Another fundamental issue identified by the Judge as he commenced analysis of the experts giving evidence in this case was that those selected should reflect the averagely skilled man in the art or, as it may be, the skilled team. The role of the expert is to assist the court in the identification of the common general knowledge of the skilled man or team at the priority date. For the court to attach any weight to the evidence of the expert on these matters it would be most beneficial if the expert himself was typical of the skilled man in the art. Ideally, he should have knowledge of, and preferably experience in, the relevant field at the relevant date (he may thus have first-hand knowledge of some of the papers to which he is directed). In this particular case, Arnold J. concluded that the experts relied upon by MedImmune were not reflective of those in the skilled team and thus could offer limited assistance in relation to the common general knowledge in the field at the priority date. In contrast one Novartis expert was too skilled, leading the Judge to view his evidence in the context that he was acknowledged to be inventive, something which the hypothetical skilled man is not.

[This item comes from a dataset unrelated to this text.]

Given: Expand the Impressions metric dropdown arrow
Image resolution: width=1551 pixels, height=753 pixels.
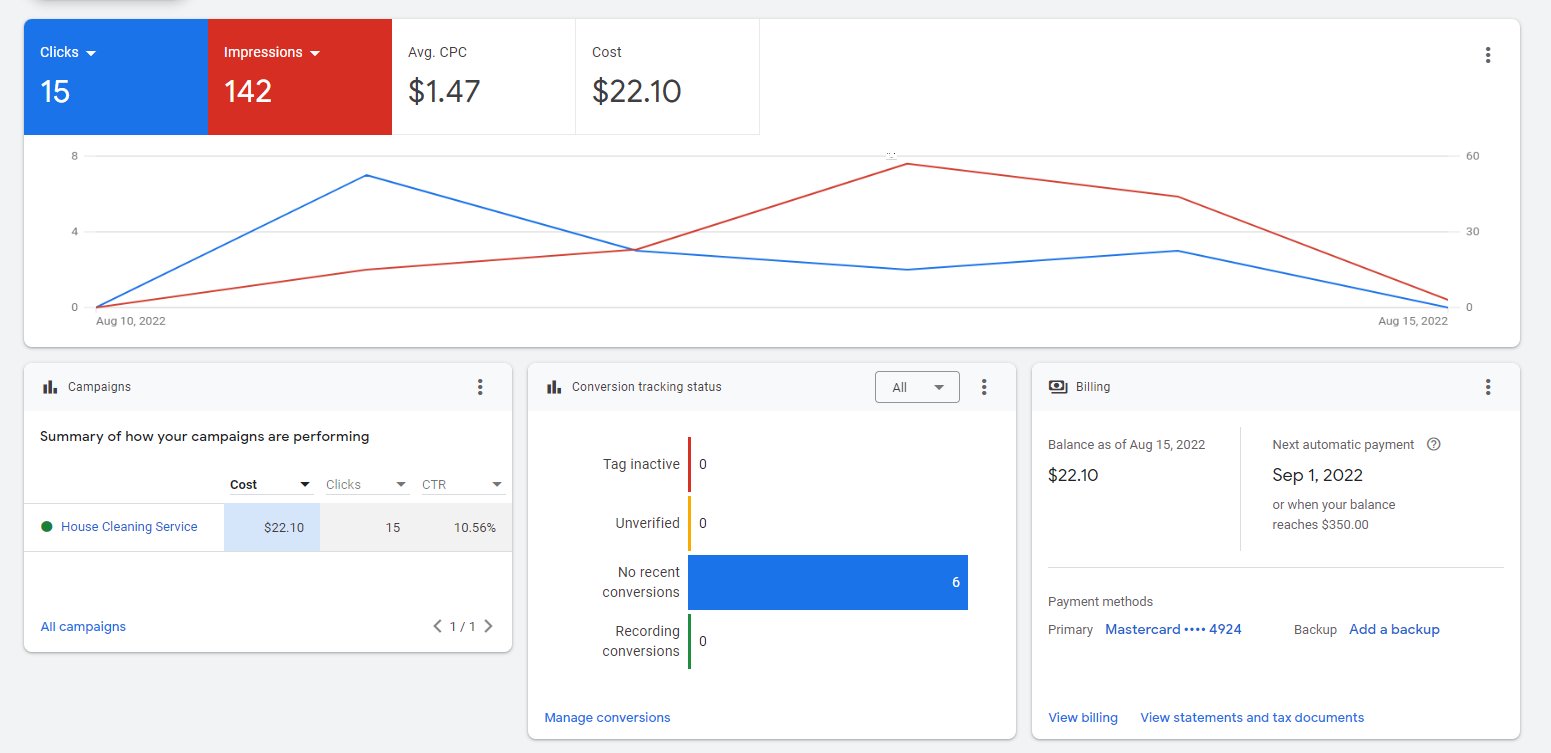Looking at the screenshot, I should (x=315, y=53).
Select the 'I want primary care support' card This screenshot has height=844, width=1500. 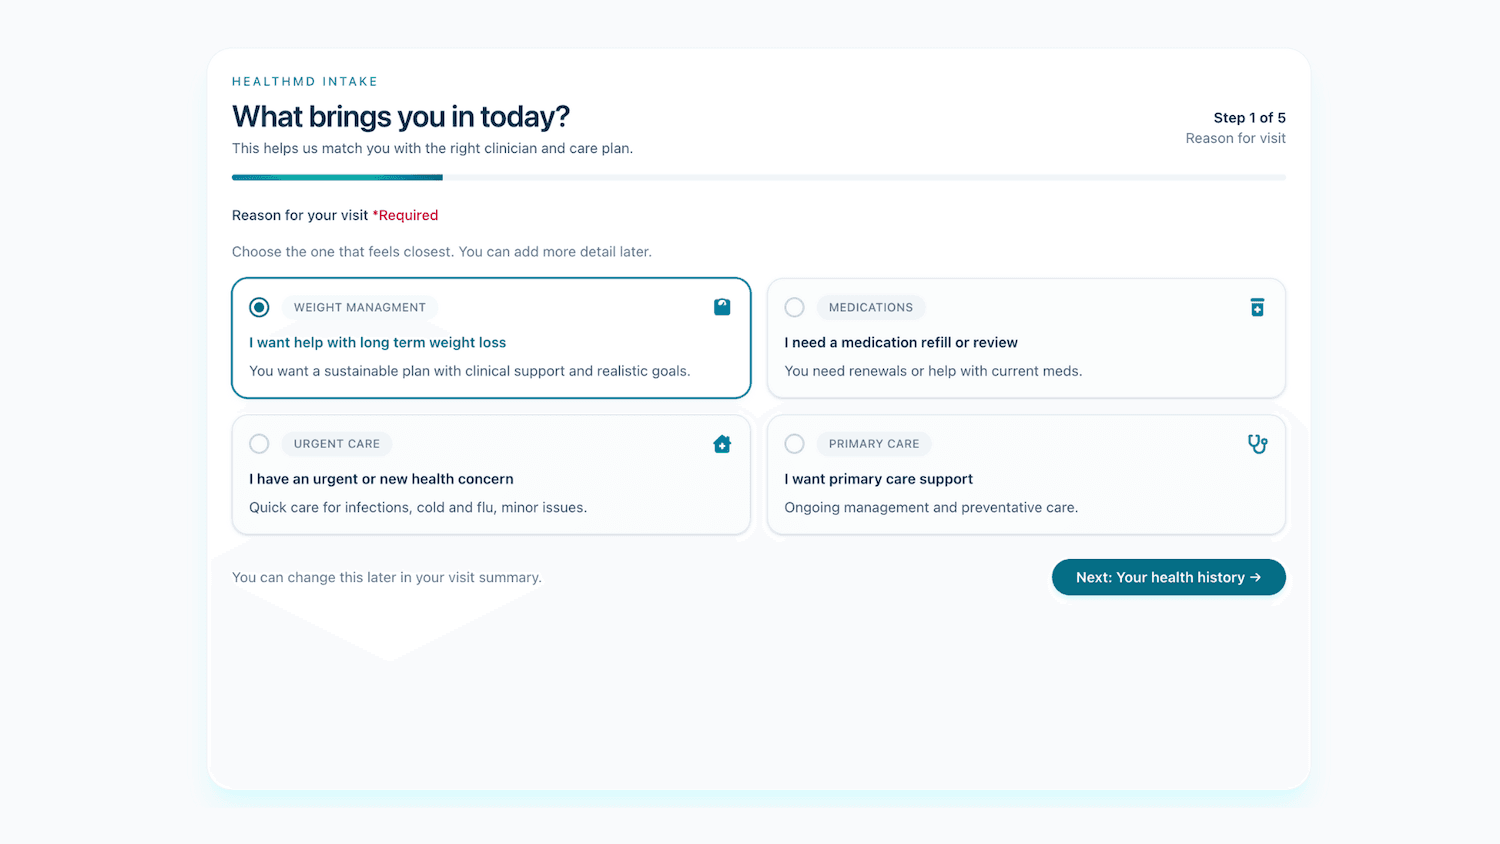(1026, 475)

Arnold J. also raised concerns as to how one of the experts in the MedImmune case was instructed. Whilst in fact the expert was first provided with the relevant documents, asked for his views and only then allowed to see the patent in suit, his report was drafted in a way that did not reflect this, leading the judge to have some concerns as to the instruction process. Where experts have previously given evidence on the same matter in other jurisdictions there is of course the very real risk that any views expressed in the English case are tainted by hindsight, (especially if the UK instruction process as required was not followed).
And finally, the Judge was critical of the instruction of an expert whose first language was not English. Some readers may feel this is rather unfair, especially as in some cases this is very difficult to avoid. However in order to do right by the parties it is essential that the judge can understand all witnesses, and indeed make the most of their knowledge and experience. Of course Arnold J. was not advocating for only English experts to be instructed. Nevertheless we should be alive to the fact that any expert will be under pressure when giving evidence, and in order to do his best it is essential that he understands the questions completely and that what he says can be clearly understood.
This is not the first time these views have been expressed from the Bench. Experience shows however that lessons regularly need to be re-learned.